[Extracted information — start]
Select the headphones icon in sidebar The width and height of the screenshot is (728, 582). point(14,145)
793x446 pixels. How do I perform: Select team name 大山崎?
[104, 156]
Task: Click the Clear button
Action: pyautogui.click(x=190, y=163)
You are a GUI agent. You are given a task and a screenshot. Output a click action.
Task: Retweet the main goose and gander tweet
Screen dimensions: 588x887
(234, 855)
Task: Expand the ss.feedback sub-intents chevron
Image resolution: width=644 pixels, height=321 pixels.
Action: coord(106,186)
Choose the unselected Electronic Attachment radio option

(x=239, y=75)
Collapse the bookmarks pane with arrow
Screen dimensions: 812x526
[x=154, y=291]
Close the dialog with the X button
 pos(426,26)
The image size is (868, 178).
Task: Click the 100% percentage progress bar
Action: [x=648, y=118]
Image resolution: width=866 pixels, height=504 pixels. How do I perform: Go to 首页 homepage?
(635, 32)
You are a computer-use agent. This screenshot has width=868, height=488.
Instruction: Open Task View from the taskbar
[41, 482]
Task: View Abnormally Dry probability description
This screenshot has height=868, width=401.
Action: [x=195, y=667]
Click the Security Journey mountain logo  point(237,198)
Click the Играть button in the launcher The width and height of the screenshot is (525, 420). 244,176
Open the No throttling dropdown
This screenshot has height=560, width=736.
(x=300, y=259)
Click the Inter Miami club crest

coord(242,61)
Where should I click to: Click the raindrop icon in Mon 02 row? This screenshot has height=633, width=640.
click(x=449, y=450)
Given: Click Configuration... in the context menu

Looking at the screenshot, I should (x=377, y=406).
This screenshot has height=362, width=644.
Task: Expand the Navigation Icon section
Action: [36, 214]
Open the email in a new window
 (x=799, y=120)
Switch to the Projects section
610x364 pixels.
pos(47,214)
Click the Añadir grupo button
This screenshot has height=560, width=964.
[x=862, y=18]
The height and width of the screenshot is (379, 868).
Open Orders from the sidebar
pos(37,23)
[Extracted information — finish]
**Description of the task:** Look through the records for the word "point". Every line that has it should be copied.

**Response to this task:**
Select the headphones icon in sidebar The width and height of the screenshot is (728, 582). point(14,145)
Click the Security Journey mountain logo  point(237,198)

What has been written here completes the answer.